Yup I prefer a fixed blade for work and play. I also have a real fondness for pocket knives of old.

Like this old yellow peanut.










I have both an old antique yellow peanut and my current carry new Case yellow peanut


----------



## Robie (Jun 2, 2016)

This is a picture of the Green River knife I mentioned in another thread, circa 1840's. From the research I've done, it was the most popular knife on the frontier for both settlers and Indians.

If a fight started, having this wouldn't be a bad option.

I made the case for it. Maple with ebony inlay.

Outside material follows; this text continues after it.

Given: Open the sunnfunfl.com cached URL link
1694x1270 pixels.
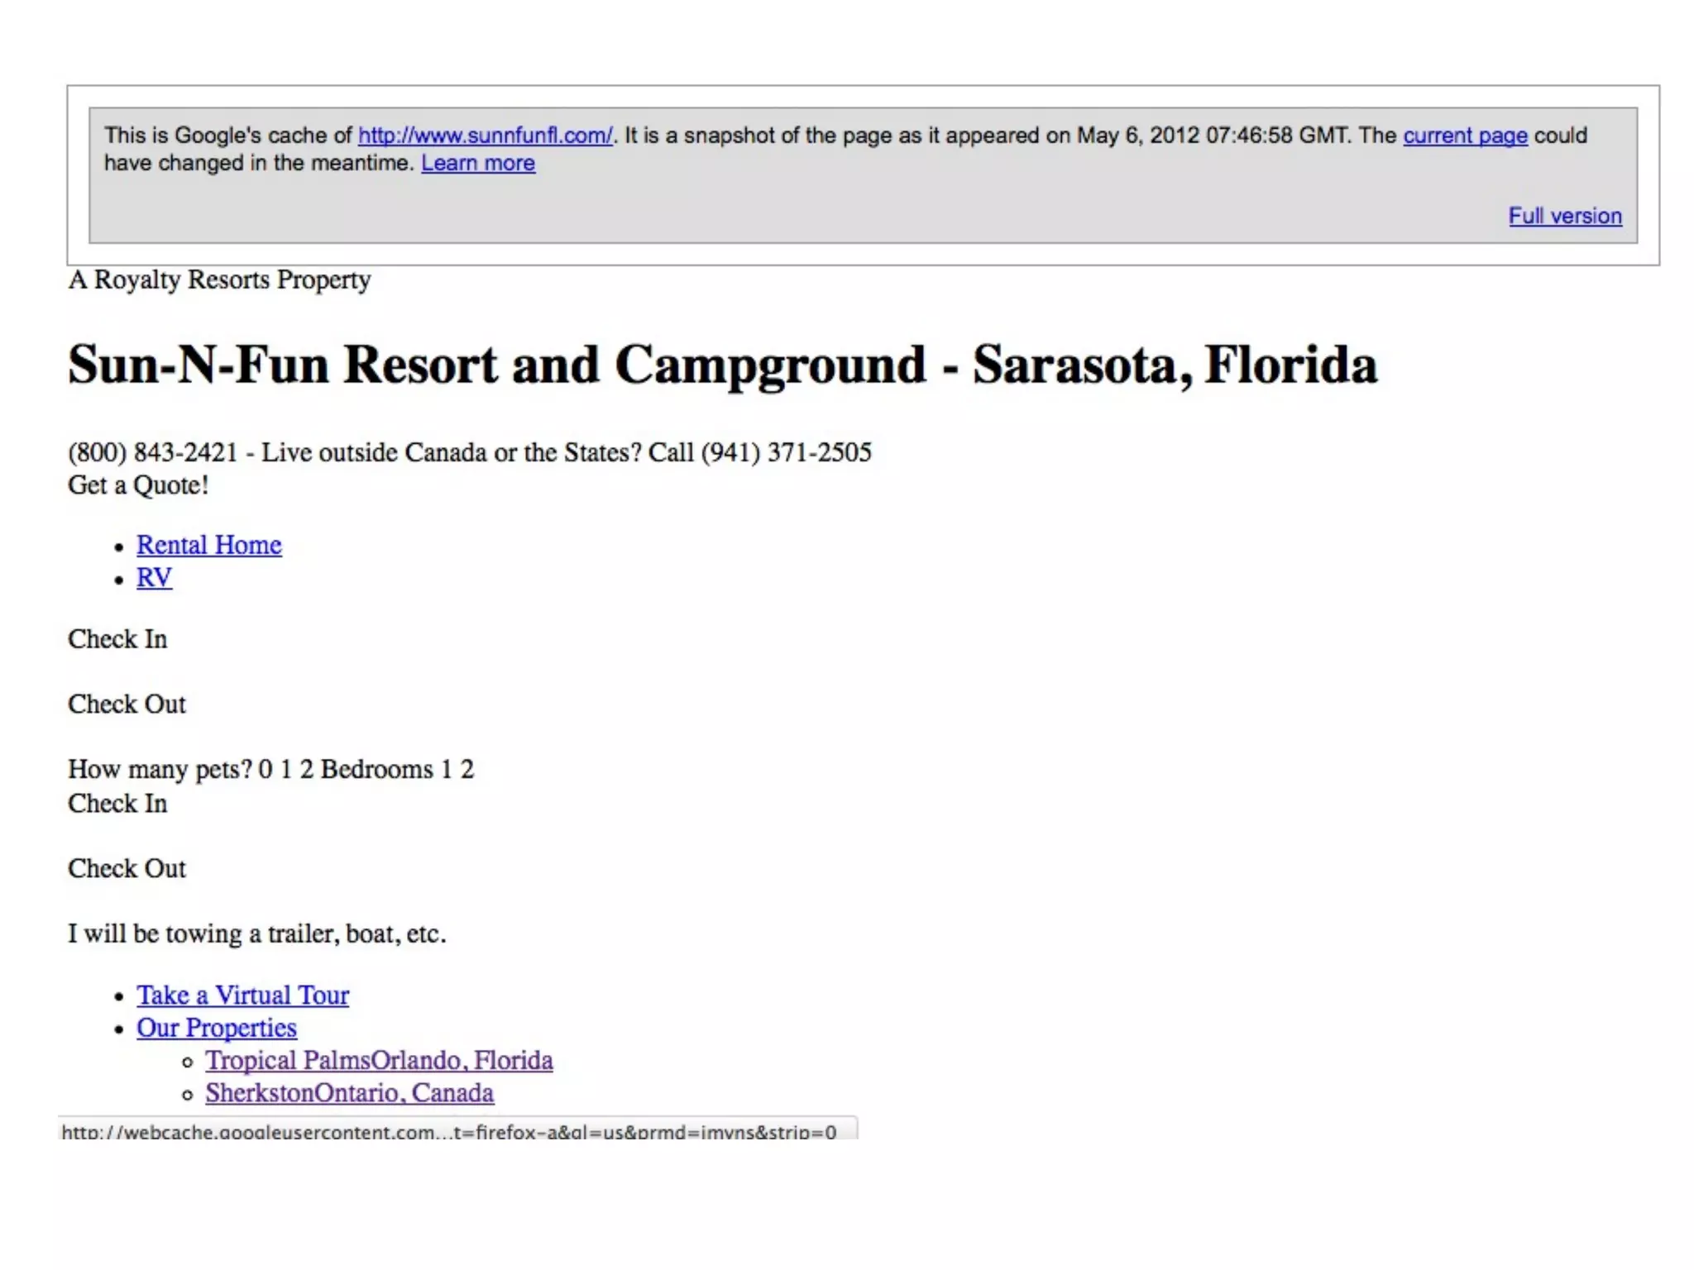Looking at the screenshot, I should click(485, 136).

There is a rare-earth magnet installed in the middle of the case to keep the knife secure.


----------



## hawgrider (Oct 24, 2014)

Robie said:


> This is a picture of the Green River knife I mentioned in another thread, circa 1840's. From the research I've done, it was the most popular knife on the frontier for both settlers and Indians.
> 
> If a fight started, having this wouldn't be a bad option.
> 
> ...


What a keeper right there! That's slicker than snot on a door knob!

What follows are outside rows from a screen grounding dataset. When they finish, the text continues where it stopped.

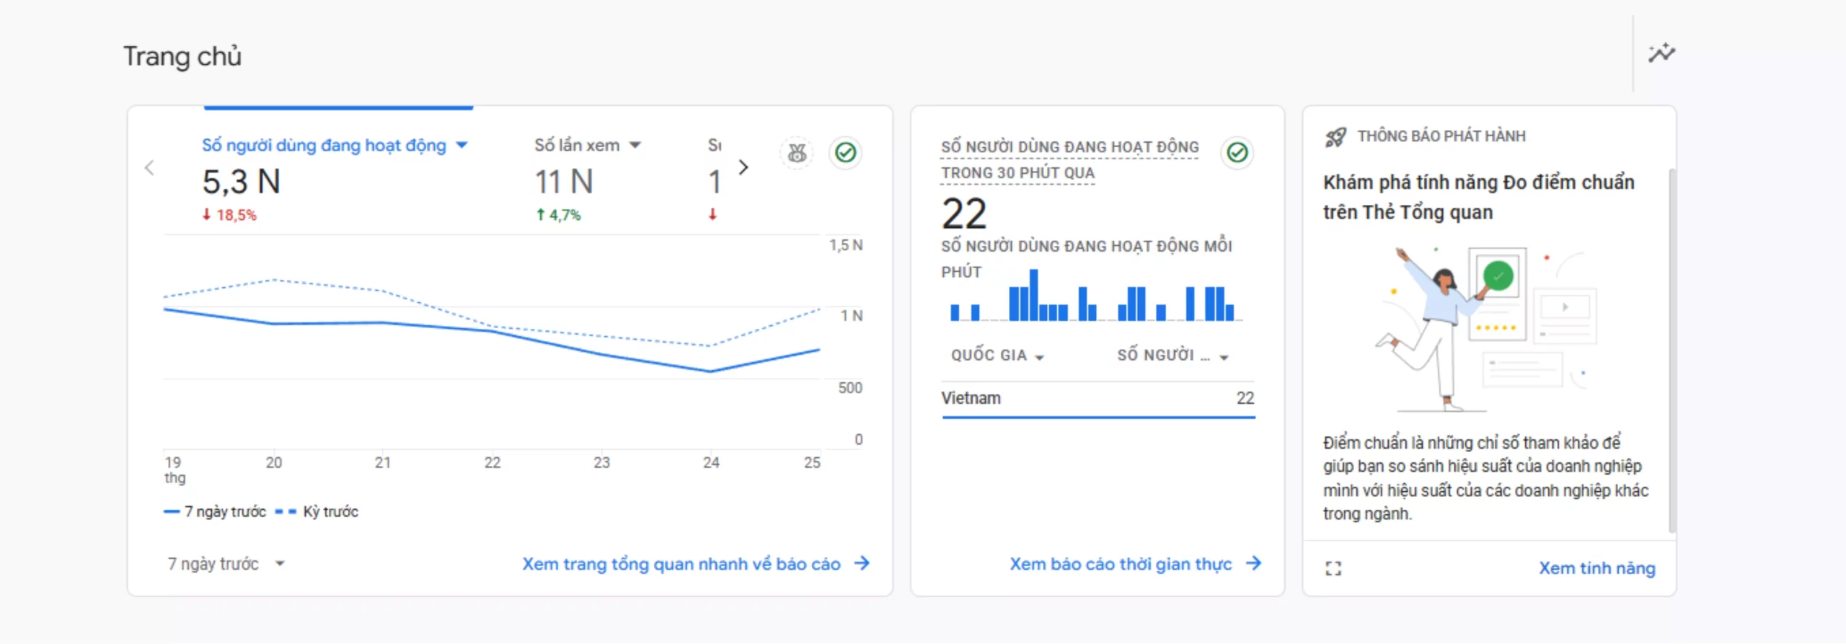Image resolution: width=1846 pixels, height=644 pixels.
Task: Click the rocket release announcement icon
Action: [x=1335, y=137]
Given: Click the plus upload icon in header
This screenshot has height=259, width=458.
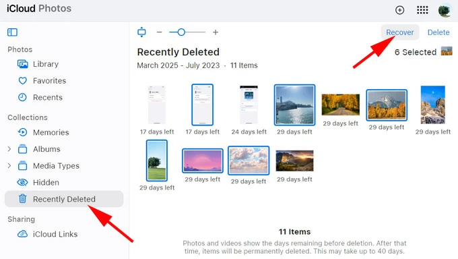Looking at the screenshot, I should [399, 10].
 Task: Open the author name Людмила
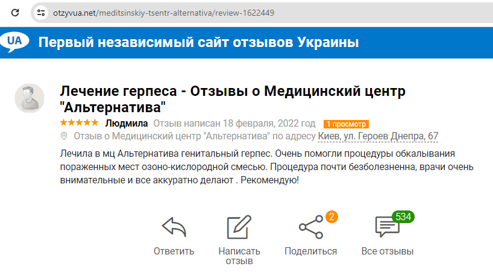127,123
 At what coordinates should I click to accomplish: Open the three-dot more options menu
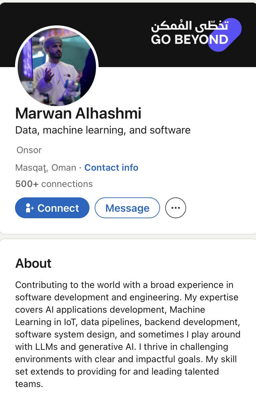(176, 208)
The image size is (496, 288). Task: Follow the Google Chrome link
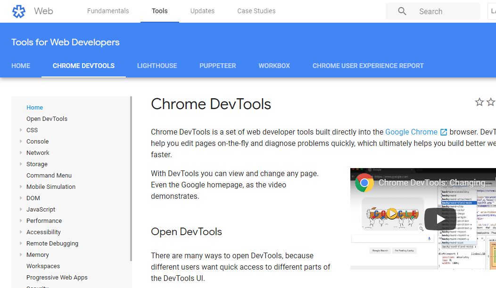[x=411, y=132]
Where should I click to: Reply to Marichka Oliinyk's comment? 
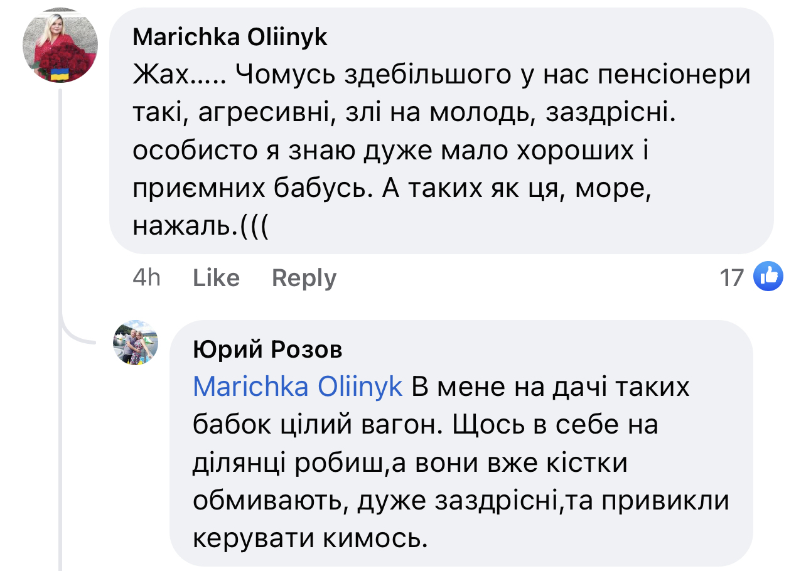[x=304, y=278]
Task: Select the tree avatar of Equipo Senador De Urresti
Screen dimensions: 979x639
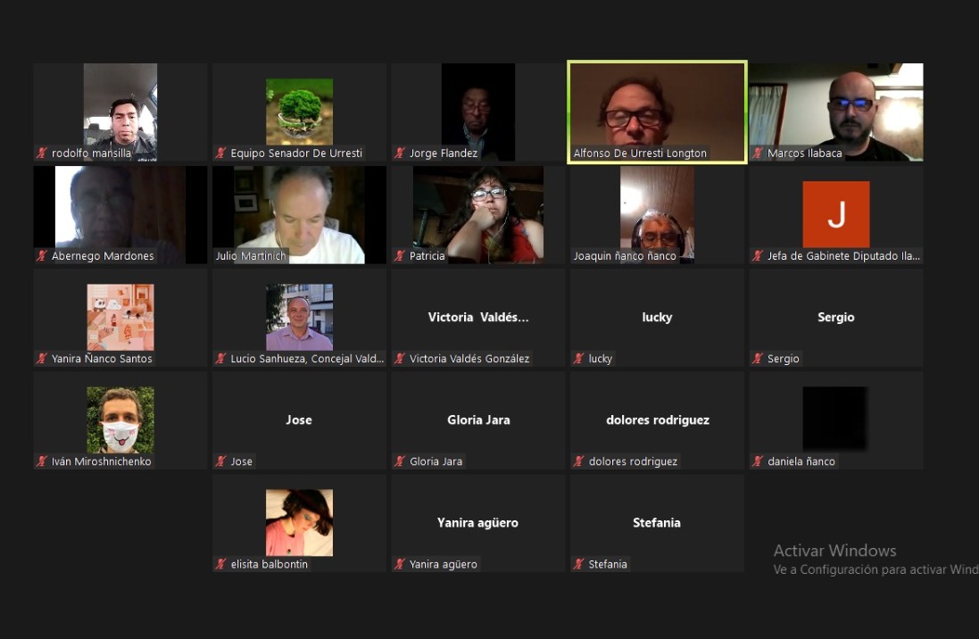Action: (299, 111)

One of my German boning knives needs some wood handle work. One of these days I need to grab some walnut or maybe some oak and carve up some wood grips for it.

Very nice sheath you built for it! Robie


----------



## Robie (Jun 2, 2016)

My Dad's Ka-Bar I inherited. Beautiful condition.


----------



## Slippy (Nov 14, 2013)

Robie said:


> My Dad's Ka-Bar I inherited. Beautiful condition.
> 
> View attachment 102795


Speaking of KA-BARs, always use a KA-BAR when cutting BACON! You never know when you'll have to gut a jihadist!


----------



## 1skrewsloose (Jun 3, 2013)

I swear I've seen that same knife and pound of bacon at least a half dozen times today! I think if you look close you can see the reflection of the bacon on the edge.


----------



## rice paddy daddy (Jul 17, 2012)

Robie said:


> My Dad's Ka-Bar I inherited. Beautiful condition.
> 
> View attachment 102795


Very nice!!!

I left my "real" one behind with a buddy when I came home from Nam.

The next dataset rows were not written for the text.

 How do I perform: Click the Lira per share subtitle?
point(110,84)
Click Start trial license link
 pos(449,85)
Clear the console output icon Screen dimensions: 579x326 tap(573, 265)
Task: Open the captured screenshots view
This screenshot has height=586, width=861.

I bought a modern one 15 or 20 years ago.
And then, 10 years ago in the "junk box" of my local gun store, I spotted a WWII one, complete with a marked USN MK 2 scabbard. The owner was a fellow vet and liked me, so the price was $35, total.


----------



## rice paddy daddy (Jul 17, 2012)

Robie said:


> This is a picture of the Green River knife I mentioned in another thread, circa 1840's. From the research I've done, it was the most popular knife on the frontier for both settlers and Indians.
> 
> If a fight started, having this wouldn't be a bad option.
> 
> ...


Beautiful.
That is a classic butcher knife.
The reason they were popular is at a time when disposable income was unheard of, men made good use of common tools. A butcher knife was indispensable at a time when the house wife didn't run down to the supermarket and buy a steak.

Ontario Knife has been making the Old Hickory brand kitchen knives for over 100 years. They use 1095 carbon steel, no stainless junk, and their 10" butcher goes for $19.95 plus shipping. I just checked them out at Smoky Mountain Knife Works, www.smkw.com. That place is like Victoria's Secret, but for men.


----------



## Robie (Jun 2, 2016)

One I gave away a few years ago. I don't remember the manufacturer. I don't think it was that old but probably from the early 1900's.


----------



## dwight55 (Nov 9, 2012)

Robie said:


> My Dad's Ka-Bar I inherited. Beautiful condition.
> 
> View attachment 102795


You have a treasure, . . . enjoy it. Wish I had my uncle's from WW2, . . . heaven only knows what ever happened to it.

May God bless,
Dwight


----------



## rice paddy daddy (Jul 17, 2012)

hawgrider said:


> Yes sir and like you my heart belongs to the old carbon steel variety's with wood, bone or brass


The trend in the last 30 years to stainless steel is due to pure laziness on the part of manufacturers, and ignorance on knife buyers who think that stainless is superior.

There are a number of good carbon steels for blade making. D-2 tool steel comes to mind.
But, I tend to look for 1095. That is what the US military has used for a hundred years for bayonets, trench knives, etc. The civilian makers who cater to Soldiers and Marines use this heavily in both fixed blades and folders.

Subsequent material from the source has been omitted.